Warum KOMPASS unabhängig von der Arbeitslosenversicherung ist
KOMPASS ist ein Weiterbildungsprogramm, kein Versicherungsfall. Die Förderlogik:
- Anspruchsgrund: hauptberufliche Solo-Selbstständigkeit, mindestens drei Jahre etabliert
- Ziel: Stabilisierung der Selbstständigkeit durch Qualifizierung
- Finanzierung: Aus ESF-Plus-Mitteln und Haushaltsmitteln der Bundesagentur für Arbeit
Die freiwillige Arbeitslosenversicherung spielt in dieser Logik keine Rolle. Sie ist weder Voraussetzung noch Ausschlussgrund. Du kannst KOMPASS mit oder ohne Versicherung beantragen, die Bewilligung läuft nach denselben Kriterien.
In meinen Beratungsgesprächen kommt diese Frage regelmäßig: „Muss ich in die freiwillige Arbeitslosenversicherung einzahlen, um KOMPASS zu bekommen?” Die Antwort ist nein. Die beiden Systeme haben nichts miteinander zu tun, auch wenn sie beide bei der Bundesagentur angesiedelt sind.
Wo sich beide Systeme berühren
Drei Berührungspunkte.
Verwaltungsmäßig bei derselben Behörde
Beide Programme werden formal von der Bundesagentur für Arbeit verwaltet, aber in unterschiedlichen Abteilungen. Die Arbeitslosenversicherung läuft über die klassische Leistungsabteilung, KOMPASS über die Förder- und Beratungsstruktur. Wer bei der Agentur anruft, bekommt je nach Frage unterschiedliche Ansprechpartner.

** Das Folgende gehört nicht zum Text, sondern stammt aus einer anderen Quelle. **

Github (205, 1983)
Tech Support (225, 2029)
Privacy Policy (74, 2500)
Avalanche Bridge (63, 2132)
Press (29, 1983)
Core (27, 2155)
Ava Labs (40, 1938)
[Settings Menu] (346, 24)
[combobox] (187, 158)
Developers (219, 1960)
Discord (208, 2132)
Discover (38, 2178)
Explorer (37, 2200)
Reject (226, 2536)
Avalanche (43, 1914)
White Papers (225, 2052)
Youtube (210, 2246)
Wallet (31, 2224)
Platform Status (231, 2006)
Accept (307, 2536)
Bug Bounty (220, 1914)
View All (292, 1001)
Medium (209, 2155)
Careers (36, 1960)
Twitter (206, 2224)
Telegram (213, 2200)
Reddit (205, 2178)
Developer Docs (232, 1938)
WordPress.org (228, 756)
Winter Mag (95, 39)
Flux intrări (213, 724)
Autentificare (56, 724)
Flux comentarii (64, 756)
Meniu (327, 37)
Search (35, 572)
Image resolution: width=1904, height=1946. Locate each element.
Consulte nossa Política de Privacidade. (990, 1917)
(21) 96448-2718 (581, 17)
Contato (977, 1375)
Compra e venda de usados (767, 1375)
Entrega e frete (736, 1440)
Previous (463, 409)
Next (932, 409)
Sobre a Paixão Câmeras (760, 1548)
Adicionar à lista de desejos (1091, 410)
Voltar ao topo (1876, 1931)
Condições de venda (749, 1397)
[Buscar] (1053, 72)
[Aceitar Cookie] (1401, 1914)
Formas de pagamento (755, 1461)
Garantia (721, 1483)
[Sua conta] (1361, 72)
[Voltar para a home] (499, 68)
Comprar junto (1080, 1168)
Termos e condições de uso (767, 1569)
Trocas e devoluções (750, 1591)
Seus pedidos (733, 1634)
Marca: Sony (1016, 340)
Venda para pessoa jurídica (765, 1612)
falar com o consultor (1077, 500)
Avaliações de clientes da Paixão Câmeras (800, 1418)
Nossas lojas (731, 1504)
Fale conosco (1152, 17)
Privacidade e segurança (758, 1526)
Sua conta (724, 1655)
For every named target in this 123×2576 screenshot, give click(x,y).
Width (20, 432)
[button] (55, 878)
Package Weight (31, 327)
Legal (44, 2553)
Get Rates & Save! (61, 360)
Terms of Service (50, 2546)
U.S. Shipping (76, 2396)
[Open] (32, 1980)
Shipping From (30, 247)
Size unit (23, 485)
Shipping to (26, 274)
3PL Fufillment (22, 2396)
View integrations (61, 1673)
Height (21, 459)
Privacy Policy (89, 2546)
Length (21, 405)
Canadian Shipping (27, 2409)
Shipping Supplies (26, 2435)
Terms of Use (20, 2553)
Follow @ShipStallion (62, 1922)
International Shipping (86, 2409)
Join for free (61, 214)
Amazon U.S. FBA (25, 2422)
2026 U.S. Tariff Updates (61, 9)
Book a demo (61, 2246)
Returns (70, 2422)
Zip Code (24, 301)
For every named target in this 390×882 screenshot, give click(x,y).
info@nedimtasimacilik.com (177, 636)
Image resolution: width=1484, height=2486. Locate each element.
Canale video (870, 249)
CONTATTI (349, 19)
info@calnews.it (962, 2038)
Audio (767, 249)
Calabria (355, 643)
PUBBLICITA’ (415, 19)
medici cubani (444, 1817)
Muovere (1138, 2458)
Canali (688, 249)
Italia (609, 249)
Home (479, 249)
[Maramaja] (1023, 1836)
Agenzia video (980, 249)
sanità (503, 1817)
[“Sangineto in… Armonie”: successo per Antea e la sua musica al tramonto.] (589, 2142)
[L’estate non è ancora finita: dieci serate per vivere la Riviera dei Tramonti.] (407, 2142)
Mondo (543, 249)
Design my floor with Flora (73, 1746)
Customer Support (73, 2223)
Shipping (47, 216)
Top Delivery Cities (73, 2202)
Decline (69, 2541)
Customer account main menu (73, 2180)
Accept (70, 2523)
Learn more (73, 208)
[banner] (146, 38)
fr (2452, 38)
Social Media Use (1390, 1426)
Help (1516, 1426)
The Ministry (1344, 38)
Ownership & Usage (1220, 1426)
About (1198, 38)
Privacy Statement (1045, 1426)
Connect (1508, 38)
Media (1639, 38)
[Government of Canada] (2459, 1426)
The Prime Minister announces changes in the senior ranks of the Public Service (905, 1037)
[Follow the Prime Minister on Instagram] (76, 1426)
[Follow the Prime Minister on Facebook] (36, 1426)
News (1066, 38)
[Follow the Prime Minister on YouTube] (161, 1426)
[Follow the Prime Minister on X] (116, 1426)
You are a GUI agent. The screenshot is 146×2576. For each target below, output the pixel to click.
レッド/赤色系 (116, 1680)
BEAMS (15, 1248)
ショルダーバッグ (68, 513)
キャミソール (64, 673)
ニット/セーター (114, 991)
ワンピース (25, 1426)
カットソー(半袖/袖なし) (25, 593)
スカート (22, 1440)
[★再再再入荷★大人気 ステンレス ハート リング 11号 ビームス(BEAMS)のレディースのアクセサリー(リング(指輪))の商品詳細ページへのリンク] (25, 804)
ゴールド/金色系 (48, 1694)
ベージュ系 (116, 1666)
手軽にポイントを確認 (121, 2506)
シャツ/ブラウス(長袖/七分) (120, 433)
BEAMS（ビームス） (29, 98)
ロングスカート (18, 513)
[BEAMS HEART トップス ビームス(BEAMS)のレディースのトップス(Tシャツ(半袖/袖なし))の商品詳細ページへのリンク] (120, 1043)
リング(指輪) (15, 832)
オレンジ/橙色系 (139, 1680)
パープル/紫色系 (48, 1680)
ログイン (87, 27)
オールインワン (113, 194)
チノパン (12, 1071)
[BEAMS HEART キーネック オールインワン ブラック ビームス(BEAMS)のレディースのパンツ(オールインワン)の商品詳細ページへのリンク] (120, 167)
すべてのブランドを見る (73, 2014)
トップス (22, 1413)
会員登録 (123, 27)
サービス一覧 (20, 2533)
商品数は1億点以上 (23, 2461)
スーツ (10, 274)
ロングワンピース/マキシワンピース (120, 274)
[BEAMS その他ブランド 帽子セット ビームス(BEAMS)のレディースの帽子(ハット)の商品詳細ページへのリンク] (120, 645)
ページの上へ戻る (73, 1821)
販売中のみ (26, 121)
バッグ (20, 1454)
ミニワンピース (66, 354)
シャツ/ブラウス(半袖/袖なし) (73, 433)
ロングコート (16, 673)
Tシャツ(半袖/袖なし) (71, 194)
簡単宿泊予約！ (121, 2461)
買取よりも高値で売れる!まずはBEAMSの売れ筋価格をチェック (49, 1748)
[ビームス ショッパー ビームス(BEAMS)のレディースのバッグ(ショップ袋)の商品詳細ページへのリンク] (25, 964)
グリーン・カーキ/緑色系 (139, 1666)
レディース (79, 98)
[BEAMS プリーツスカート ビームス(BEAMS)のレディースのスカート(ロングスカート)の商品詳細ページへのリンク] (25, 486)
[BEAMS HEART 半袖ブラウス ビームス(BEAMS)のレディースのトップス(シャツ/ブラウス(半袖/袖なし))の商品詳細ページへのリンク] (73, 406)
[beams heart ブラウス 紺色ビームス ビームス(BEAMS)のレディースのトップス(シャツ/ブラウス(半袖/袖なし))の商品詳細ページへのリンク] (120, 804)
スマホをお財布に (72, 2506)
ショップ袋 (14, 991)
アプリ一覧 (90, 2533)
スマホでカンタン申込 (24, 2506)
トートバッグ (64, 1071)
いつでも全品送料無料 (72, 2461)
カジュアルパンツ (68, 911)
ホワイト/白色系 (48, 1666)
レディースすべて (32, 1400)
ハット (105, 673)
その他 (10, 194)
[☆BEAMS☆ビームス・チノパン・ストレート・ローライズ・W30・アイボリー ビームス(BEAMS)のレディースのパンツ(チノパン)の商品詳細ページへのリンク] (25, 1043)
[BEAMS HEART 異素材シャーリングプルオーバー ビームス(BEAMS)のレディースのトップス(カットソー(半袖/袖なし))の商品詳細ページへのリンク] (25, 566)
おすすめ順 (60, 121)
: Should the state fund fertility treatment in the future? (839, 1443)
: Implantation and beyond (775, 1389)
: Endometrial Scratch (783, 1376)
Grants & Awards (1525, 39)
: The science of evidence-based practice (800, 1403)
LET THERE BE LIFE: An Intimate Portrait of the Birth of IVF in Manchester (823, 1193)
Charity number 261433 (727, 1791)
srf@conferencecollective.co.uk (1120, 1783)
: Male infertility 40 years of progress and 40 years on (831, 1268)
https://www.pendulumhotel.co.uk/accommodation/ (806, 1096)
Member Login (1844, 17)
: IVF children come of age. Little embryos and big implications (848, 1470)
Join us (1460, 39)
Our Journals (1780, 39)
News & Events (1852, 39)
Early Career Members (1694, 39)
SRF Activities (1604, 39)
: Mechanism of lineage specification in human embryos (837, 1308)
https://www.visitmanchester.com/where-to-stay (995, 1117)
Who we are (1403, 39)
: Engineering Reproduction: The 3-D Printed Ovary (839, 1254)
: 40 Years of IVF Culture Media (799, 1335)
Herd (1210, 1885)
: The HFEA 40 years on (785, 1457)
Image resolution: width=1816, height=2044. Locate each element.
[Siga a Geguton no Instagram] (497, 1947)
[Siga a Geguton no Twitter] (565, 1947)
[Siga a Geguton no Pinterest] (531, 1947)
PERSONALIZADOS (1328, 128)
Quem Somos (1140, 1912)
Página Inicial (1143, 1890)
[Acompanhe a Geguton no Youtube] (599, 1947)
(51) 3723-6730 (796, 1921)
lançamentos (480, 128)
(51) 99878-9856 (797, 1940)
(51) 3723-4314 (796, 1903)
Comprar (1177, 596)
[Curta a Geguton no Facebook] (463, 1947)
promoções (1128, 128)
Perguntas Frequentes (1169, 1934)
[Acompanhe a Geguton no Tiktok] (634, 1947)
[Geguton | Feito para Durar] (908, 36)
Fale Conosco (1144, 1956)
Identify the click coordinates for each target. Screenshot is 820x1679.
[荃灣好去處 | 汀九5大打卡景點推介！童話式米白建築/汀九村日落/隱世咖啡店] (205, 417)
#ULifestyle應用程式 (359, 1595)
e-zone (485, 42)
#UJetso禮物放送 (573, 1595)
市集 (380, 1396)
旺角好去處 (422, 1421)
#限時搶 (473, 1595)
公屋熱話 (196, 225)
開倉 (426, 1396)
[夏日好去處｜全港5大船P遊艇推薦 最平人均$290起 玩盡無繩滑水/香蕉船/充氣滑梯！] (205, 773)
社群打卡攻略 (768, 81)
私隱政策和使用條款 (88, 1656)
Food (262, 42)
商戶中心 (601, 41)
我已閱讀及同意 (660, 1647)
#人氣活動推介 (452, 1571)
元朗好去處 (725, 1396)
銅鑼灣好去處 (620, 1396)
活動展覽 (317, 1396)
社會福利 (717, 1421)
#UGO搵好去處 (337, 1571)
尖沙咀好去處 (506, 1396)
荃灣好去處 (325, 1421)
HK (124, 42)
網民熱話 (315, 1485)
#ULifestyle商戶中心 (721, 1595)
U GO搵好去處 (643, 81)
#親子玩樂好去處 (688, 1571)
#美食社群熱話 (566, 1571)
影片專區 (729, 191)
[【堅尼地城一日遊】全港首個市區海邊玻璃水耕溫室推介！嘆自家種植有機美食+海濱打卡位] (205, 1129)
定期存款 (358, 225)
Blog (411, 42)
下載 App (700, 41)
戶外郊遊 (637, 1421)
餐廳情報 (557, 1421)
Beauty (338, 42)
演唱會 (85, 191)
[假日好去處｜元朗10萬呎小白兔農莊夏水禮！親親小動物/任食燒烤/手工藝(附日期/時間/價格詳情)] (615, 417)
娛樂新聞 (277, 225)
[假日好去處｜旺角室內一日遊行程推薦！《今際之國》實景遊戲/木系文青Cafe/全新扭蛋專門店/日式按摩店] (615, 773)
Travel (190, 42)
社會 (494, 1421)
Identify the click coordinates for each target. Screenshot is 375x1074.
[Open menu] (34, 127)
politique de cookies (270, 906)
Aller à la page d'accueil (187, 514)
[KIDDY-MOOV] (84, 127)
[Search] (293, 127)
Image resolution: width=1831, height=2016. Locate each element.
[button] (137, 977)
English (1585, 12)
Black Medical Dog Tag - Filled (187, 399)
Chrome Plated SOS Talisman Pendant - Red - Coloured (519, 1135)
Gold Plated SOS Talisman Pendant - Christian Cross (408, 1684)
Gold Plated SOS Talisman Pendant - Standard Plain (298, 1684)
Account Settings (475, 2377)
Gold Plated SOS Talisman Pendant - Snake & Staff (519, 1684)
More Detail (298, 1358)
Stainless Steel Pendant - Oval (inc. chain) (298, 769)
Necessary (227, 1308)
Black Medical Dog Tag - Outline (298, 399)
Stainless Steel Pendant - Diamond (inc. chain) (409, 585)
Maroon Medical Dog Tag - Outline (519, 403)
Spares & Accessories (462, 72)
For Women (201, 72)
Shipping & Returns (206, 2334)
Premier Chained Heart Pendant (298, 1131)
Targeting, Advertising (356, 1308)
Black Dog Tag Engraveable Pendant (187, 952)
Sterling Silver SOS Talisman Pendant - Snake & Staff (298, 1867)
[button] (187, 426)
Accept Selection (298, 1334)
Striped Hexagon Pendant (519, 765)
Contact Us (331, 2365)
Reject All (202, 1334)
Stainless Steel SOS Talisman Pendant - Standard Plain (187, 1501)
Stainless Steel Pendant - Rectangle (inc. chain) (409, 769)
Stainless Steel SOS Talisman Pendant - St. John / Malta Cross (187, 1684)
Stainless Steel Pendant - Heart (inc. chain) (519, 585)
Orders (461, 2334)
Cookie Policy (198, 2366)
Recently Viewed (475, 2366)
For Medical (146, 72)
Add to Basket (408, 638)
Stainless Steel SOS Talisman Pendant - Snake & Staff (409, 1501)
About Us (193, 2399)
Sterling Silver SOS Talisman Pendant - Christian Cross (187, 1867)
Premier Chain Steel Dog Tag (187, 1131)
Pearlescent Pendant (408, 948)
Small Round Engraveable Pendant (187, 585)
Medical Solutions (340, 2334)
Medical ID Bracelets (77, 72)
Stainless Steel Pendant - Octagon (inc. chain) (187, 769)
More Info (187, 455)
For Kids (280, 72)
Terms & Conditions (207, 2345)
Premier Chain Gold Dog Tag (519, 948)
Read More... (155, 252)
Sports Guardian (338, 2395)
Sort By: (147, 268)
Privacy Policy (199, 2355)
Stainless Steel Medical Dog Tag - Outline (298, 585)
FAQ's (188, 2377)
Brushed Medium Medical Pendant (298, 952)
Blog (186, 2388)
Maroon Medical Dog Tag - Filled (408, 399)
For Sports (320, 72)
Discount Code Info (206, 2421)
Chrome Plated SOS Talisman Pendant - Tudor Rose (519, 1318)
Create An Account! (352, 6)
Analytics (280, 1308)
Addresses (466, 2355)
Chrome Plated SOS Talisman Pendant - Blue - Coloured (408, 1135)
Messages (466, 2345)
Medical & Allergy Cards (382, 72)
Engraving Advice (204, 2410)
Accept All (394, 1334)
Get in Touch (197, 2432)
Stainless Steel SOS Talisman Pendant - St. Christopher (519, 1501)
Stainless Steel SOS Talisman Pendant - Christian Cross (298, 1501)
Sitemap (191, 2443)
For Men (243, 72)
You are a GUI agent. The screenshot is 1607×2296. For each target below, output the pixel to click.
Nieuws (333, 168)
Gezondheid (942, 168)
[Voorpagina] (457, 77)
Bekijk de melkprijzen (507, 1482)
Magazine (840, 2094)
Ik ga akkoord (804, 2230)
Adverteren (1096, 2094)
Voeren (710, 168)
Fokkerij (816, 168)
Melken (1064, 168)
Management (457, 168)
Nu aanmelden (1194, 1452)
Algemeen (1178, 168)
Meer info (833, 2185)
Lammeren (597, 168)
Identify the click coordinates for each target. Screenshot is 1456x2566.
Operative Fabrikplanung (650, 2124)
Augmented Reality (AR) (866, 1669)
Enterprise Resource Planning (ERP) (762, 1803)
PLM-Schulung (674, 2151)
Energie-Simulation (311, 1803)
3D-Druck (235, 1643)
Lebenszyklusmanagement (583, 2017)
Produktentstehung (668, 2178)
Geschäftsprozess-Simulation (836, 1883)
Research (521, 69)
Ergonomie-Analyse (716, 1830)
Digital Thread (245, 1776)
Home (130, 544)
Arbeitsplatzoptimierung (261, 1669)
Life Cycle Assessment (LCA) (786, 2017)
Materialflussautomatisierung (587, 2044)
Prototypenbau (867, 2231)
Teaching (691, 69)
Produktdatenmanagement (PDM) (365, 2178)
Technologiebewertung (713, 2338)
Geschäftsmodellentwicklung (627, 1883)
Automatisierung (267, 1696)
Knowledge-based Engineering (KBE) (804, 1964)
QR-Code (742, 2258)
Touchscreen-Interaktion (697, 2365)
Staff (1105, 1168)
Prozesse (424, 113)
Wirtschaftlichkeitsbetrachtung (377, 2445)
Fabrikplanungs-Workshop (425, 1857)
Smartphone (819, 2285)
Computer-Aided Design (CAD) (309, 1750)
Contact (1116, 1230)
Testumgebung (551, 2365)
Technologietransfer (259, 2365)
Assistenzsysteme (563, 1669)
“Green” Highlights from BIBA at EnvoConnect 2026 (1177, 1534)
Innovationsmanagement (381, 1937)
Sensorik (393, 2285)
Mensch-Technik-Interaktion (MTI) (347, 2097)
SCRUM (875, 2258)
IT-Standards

Versicherte haben bei Arbeitslosigkeit Zugang zu anderen Instrumenten
Wenn ein Solo-Selbstständiger in der freiwilligen Arbeitslosenversicherung ist und das Geschäft aufgibt, bekommt er Arbeitslosengeld I. Im Leistungsbezug stehen ihm dann andere Förderwege offen, unter anderem der Bildungsgutschein nach § 81 SGB III, der 100 Prozent der Weiterbildungskosten abdeckt. Für arbeitslose Selbstständige mit Anspruch auf ALG I ist der Bildungsgutschein in der Regel der bessere Weg als KOMPASS, weil er keinen Deckel hat.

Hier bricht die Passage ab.